Now consider that the genius cannot physically interact with the world or the people therein, and uses her eyes only for reading text.

nosianu · 3 days ago

Yes - we train only on a subset of human communication, the one using written symbols (even voice has much much more depth to it), but human brains train on the actual physical world.

Human students who only learned some new words but have not (yet) even began to really comprehend a subject will just throw around random words and sentences that sound great but have no basis in reality too.

For the same sentence, for example, "We need to open a new factory in country XY", the internal model lighting up inside the brain of someone who has actually participated when this was done previously will be much deeper and larger than that of someone who only heard about it in their course work. That same depth is zero for an LLM, which only knows the relations between words and has no representation of the world. Words alone cannot even begin to represent what the model created from the real-world sensors' data, which on top of the direct input is also based on many times compounded and already-internalized prior models (nobody establishes that new factory as a newly born baby with a fresh neural net, actually, even the newly born has inherited instincts that are all based on accumulated real world experiences, including the complex very structure of the brain).

Somewhat similarly, situations reported in comments like this one (client or manager vastly underestimating the effort required to do something): https://news.ycombinator.com/item?id=45123810 The internal model for a task of those far removed from actually doing it is very small compared to the internal models of those doing the work, so trying to gauge required effort falls short spectacularly if they also don't have the awareness.

imtringued · 3 days ago

Also the geniuses get beaten with a stick if they don't memorize and perfectly reproduce the text they've read.

Fargren · 3 days ago

I'm not sure what point you are trying to make. Are you saying in order to make LLMs better at learning the missing piece is to make the capable to interact with the outside world? Give them actuators and sensors?

voxic11 · 3 days ago

Maybe human brains are constantly generating (and training on) massive amounts of synthetic data and that is how they get so smart?

garspin · 2 days ago

I doubt it. Brains run at only a few operations per second.... GPUS at TFLOPS. There just isn't enough bandwidth.

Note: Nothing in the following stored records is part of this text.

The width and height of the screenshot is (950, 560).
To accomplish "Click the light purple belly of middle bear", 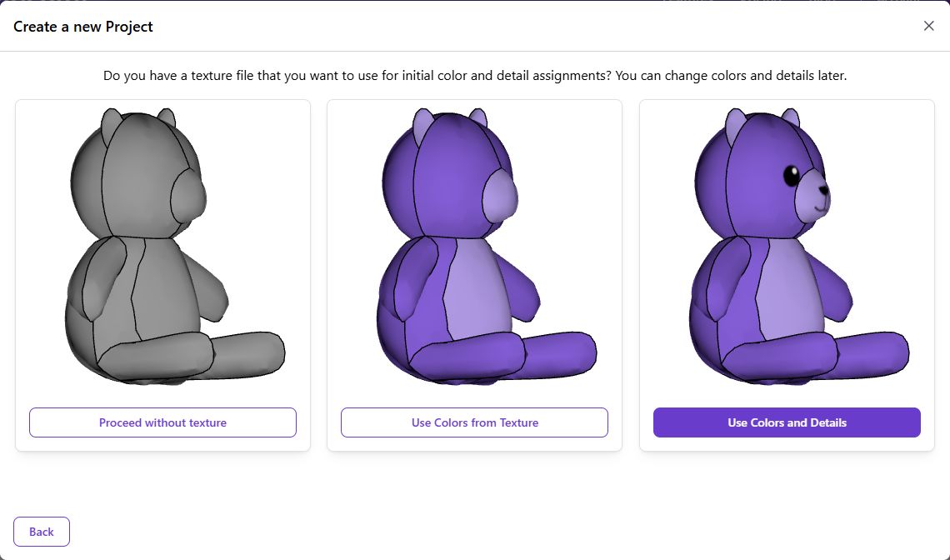I will click(x=477, y=288).
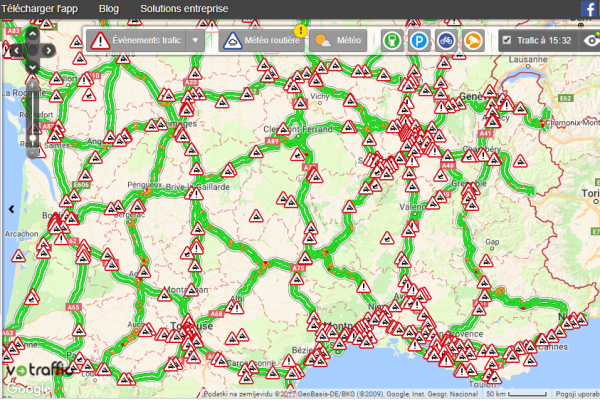600x400 pixels.
Task: Toggle the 'Trafic à 15:32' checkbox
Action: (x=507, y=41)
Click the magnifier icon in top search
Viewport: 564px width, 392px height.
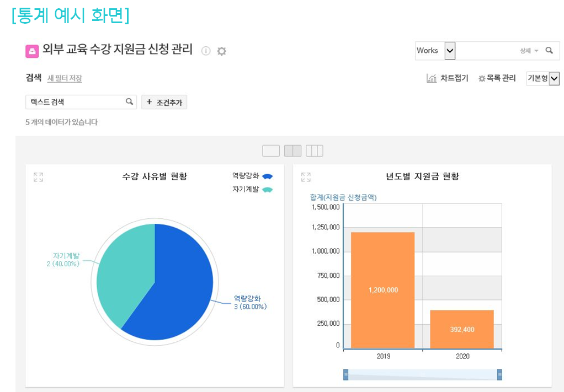pos(549,50)
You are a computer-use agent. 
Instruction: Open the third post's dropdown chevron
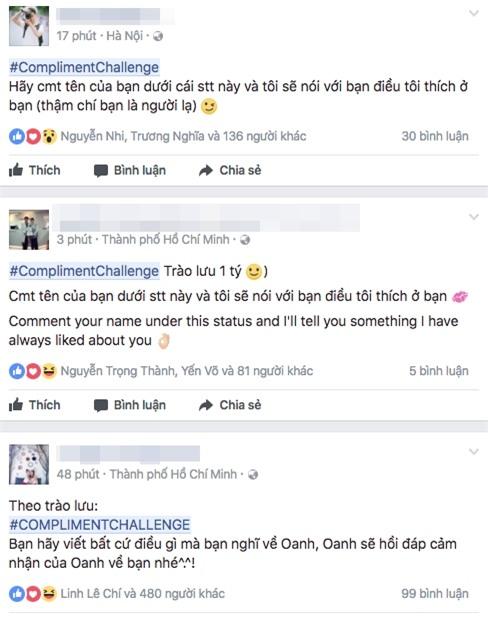[473, 452]
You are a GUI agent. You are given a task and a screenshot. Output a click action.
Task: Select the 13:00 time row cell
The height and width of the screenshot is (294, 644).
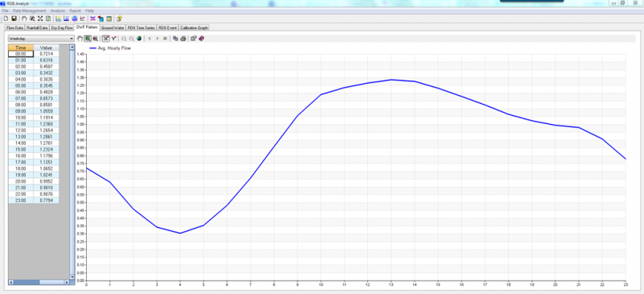(21, 136)
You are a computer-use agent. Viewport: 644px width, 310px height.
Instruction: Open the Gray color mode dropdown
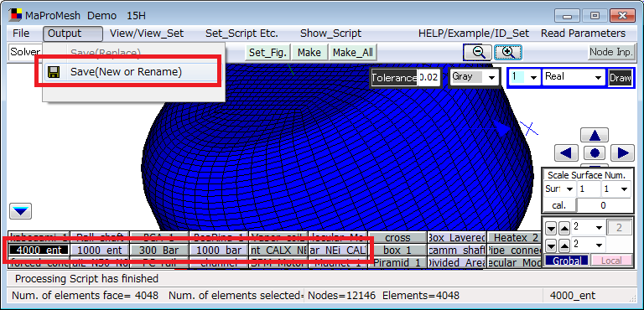[x=474, y=77]
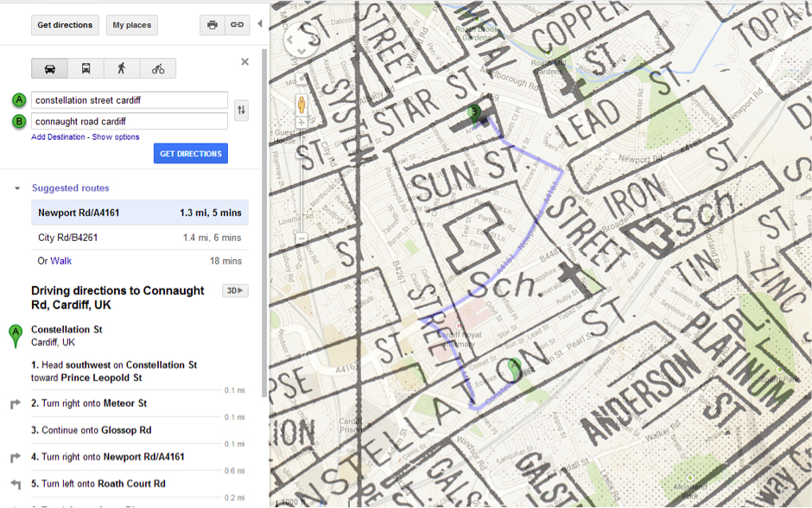Open the link share icon

(x=237, y=25)
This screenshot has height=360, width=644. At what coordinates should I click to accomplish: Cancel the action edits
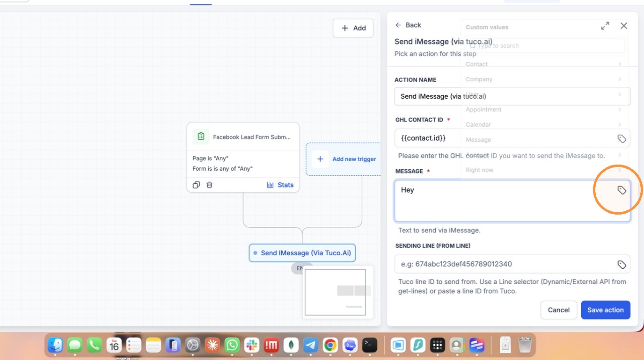(559, 310)
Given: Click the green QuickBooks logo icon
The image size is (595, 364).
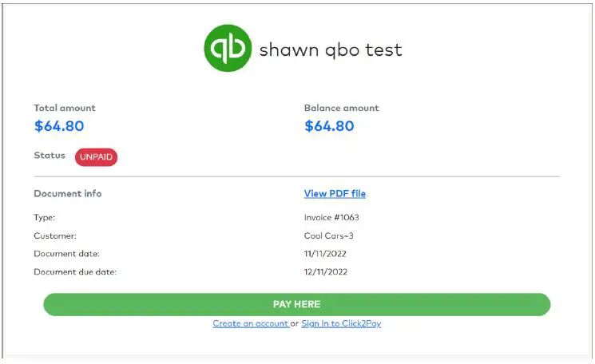Looking at the screenshot, I should coord(228,49).
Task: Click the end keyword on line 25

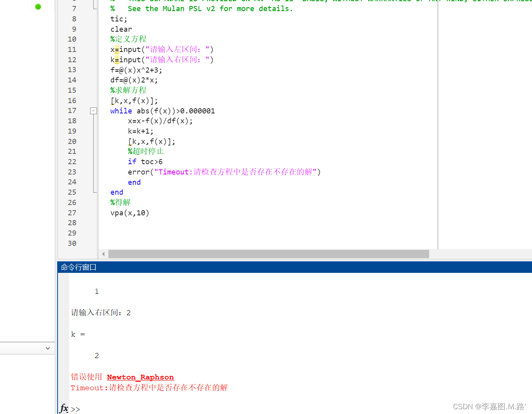Action: [x=116, y=192]
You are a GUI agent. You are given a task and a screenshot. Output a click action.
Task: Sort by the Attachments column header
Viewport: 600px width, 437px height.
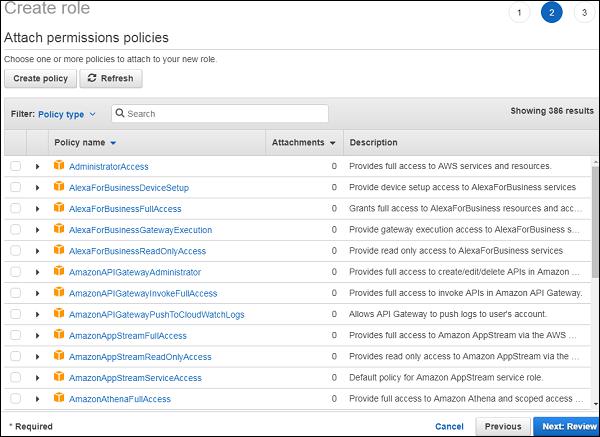tap(303, 143)
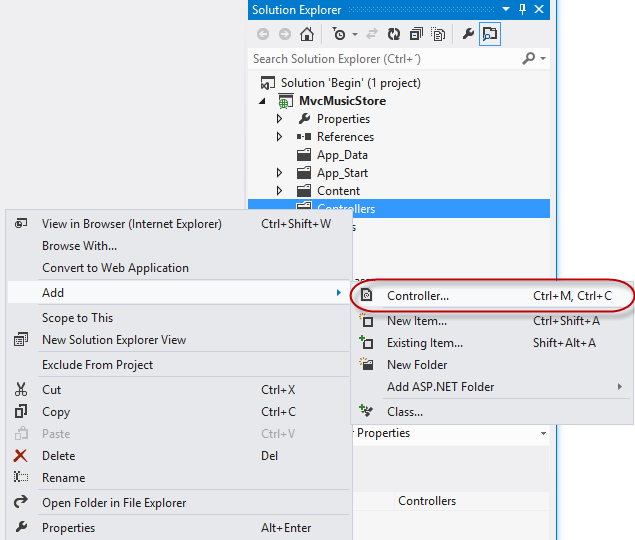This screenshot has width=635, height=540.
Task: Open the Pending Changes Filter dropdown arrow
Action: [353, 35]
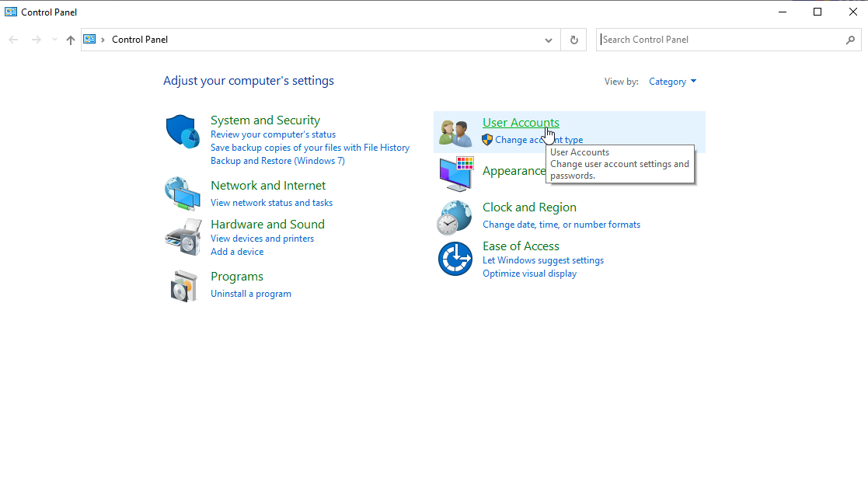
Task: Expand the address bar history dropdown
Action: (x=549, y=40)
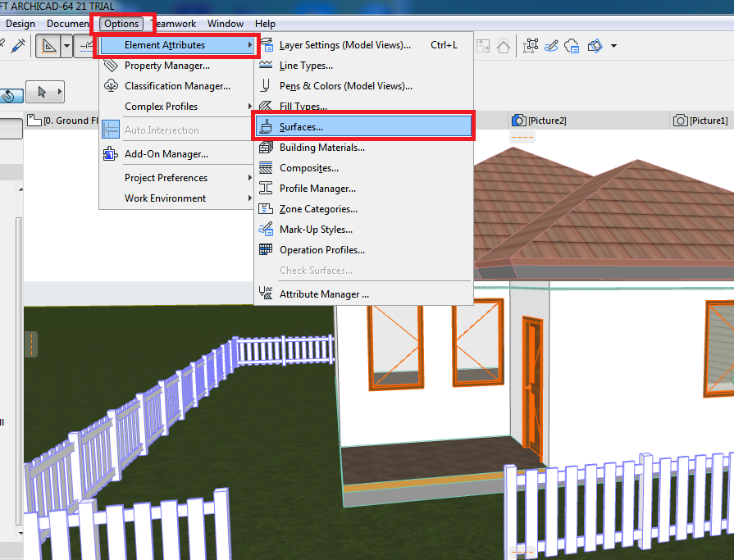
Task: Open the Arrow tool flyout arrow
Action: point(59,93)
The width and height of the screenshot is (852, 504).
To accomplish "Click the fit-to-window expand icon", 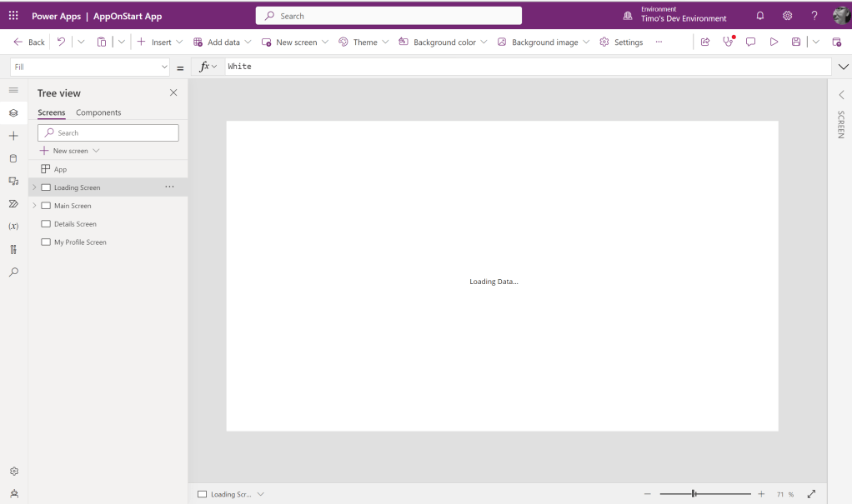I will click(x=811, y=494).
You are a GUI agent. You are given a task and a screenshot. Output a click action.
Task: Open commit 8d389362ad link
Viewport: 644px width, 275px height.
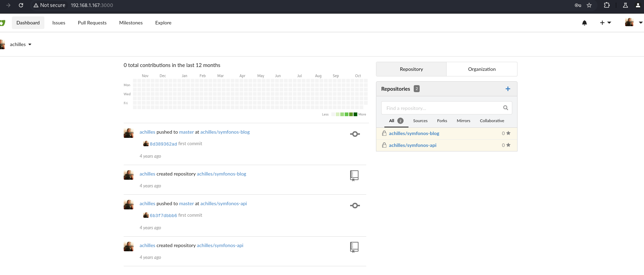click(x=163, y=144)
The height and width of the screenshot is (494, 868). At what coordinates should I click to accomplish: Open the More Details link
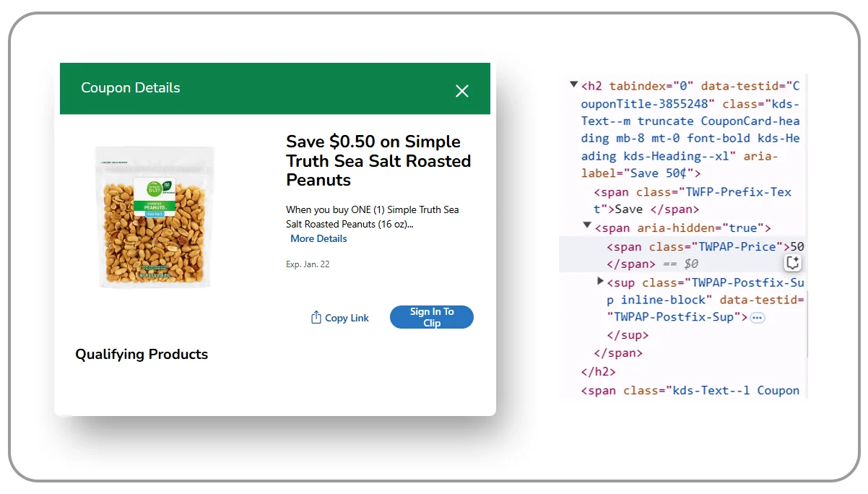318,239
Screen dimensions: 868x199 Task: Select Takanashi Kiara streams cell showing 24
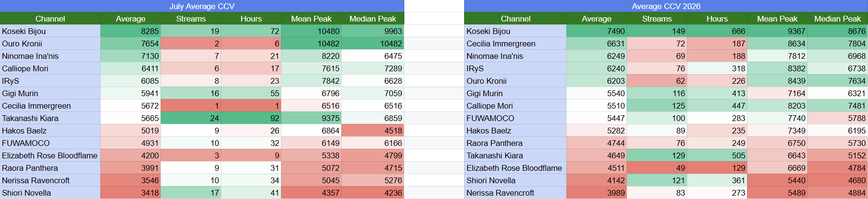[191, 118]
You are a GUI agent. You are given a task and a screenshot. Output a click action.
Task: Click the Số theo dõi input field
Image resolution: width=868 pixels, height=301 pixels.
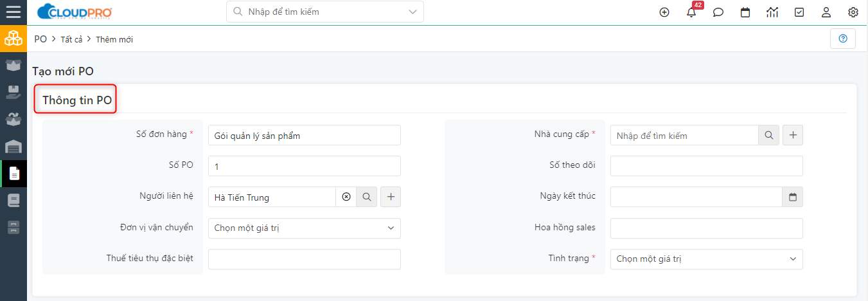[707, 166]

My brain only needs to get mugged in a dark alley by a guy in a hoodie once to learn something.

timeinput · 3 days ago

You mean those like 8 hours of ~~nightmares~~ dreams I have every night?

anthonypasq · 3 days ago

This sentence really struck me in a particular way. Very interesting. It does seem like thoughts/stream of consciousness is just your brain generating random tokens to itself and learning from it lol.

jimbokun · 3 days ago

What experiment could be run to test this hypothesis?

energy123 · 3 days ago

> they've trained on < 1M tokens of math texts, never mind the 70T tokens that GPT5 appears to be trained on.

Somewhat apples and oranges given billions of years of evolution behind that human. GPT-5 started off as a blank slate.

TheDong · 3 days ago

This comparison is absolute nonsense.

"How could a telescope see saturn, human eyes have billions of years of evolution behind them, and we only made telescopes a few hundred years ago, so they should be much weaker than eyes"

"How can StockFish play chess better than a human, the human brain has had billions of years of evolution"

Evolution is random, slow, and does not mean we arrive at even a local optima.

txrx0000 · 2 days ago

To be fair, GPT-5 didn't start off as a blank slate. The architecture probably encodes a lot, much like how DNA encodes a lot. The former requires human writing to decompress into a human-like thing, the latter requires the Earth environment and a woman to decompress into a human organism.

But it's indeed apples and oranges. There's no good way to estimate the information encoded by the GPT architecture compared to human DNA. We just have to be empirical and look at what the thing can do.

Dead Comment

petralithic · 3 days ago

Humans are not tabulae rasae though. Evolution has hardwired our geniosity over millions of years.